Marcus, the night security guard, was reading a paperback thriller behind his marble desk. He looked up when the elevator dinged, and I watched his face change as he took in my appearance. For a moment, I thought he might help. might ask if I needed an ambulance or a phone or just a place to sit down. Instead, he looked away deliberately, turning a page in his book with studied concentration.
I understood. Ryan was building management’s golden boy, the successful businessman who always tipped well at Christmas and never complained about noise ordinances. I was just the crazy wife having some kind of breakdown.
The automatic doors whispered open, releasing me into the October night. The cold hit like a physical blow, cutting through the thin hospital gown and raising goosebumps on skin already clammy with shock. I had no shoes. They were upstairs by our bed where I’d kicked them off after returning from the hospital. The concrete sidewalk felt like ice against my bare feet.
My parents’ house was 12 m away. I walked four blocks before a taxi finally stopped. The driver taking one look at my condition and wordlessly passing me a blanket that smelled like cigarettes in desperation. He didn’t ask questions, just drove through empty streets while I bled silently in his back seat.

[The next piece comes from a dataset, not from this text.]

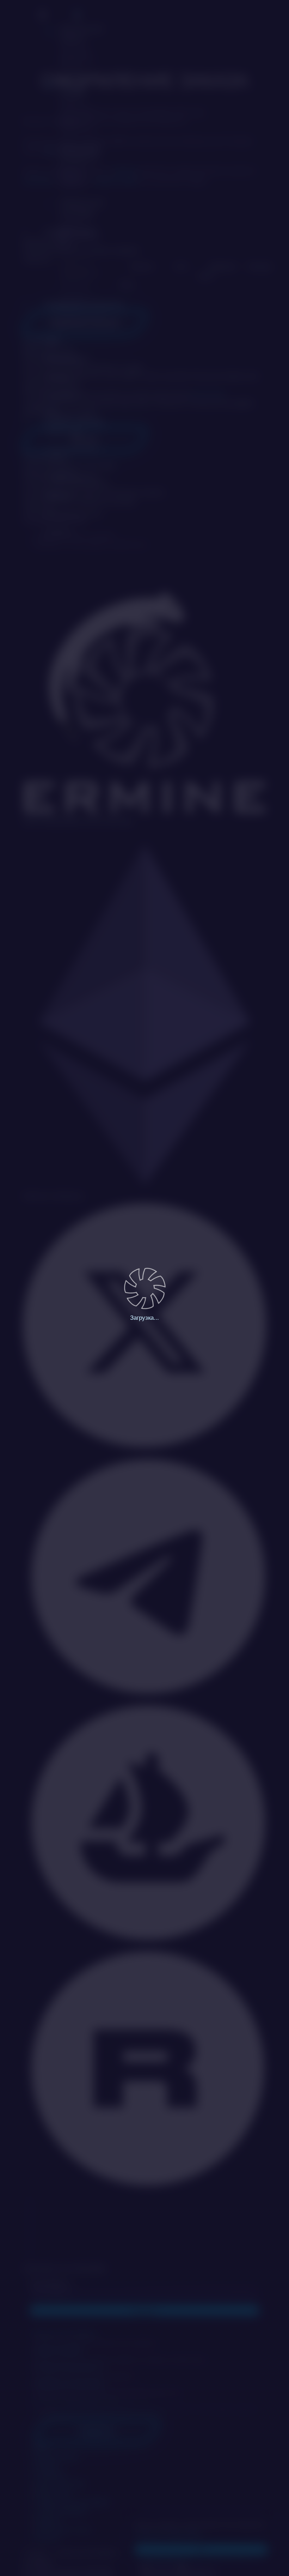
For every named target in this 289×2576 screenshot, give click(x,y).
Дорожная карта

Dawn was breaking when I finally collapsed on my parents’ front porch, my finger trembling as I pressed their doorbell. The sound echoed through their quiet house like an alarm, summoning them to find their daughter broken and bleeding, still wearing a hospital gown stained with the evidence of everything I’d lost in one terrible night.
The nightmares stopped on a Tuesday in March, exactly 14 months and 3 days after that horrible night. I woke up in my childhood bedroom, the same room where I’d recovered those first silent weeks, and realized I’d slept through the entire night without once jerking awake in a cold, sweat, heart hammering against my ribs like a trapped bird.
Dr. Sarah Chin had warned me that healing wasn’t linear. Some days you’ll feel like you’re making progress, she’d said during our first session, her voice warm, but honest. Other days you’ll feel like you’re back at square one. That’s normal. Trauma doesn’t follow a schedule.
Those 14 months had been a careful reconstruction of a person I’d forgotten existed. Twice weekly therapy sessions where I learned words like gaslighting and emotional abuse. Clinical terms that somehow made Ryan’s behavior feel less like my fault and more like a pattern I’d been trapped in. Grief counseling where I finally said Emma’s name out loud without my voice breaking into pieces. sleep medication that helped quiet the part of my brain that replayed Victoria’s manicured nails pressing into my shoulders over and over like a broken record.
My mother had turned my old room into a craft space years ago, but she quietly moved everything out and repainted the walls a soft lavender. “For peace,” she’d said, though we both knew it was because I couldn’t handle the color white anymore. Too many associations with bloodstained leather and sterile hospital rooms.
The farmers market had become my Saturday morning ritual. A gentle reintroduction to the world beyond therapy appointments and legal meetings. Something about the organized chaos felt manageable. Vendors calling out prices, children laughing, the sweet smell of kettle corn mixing with fresh herbs. It was life happening around me without demanding my participation.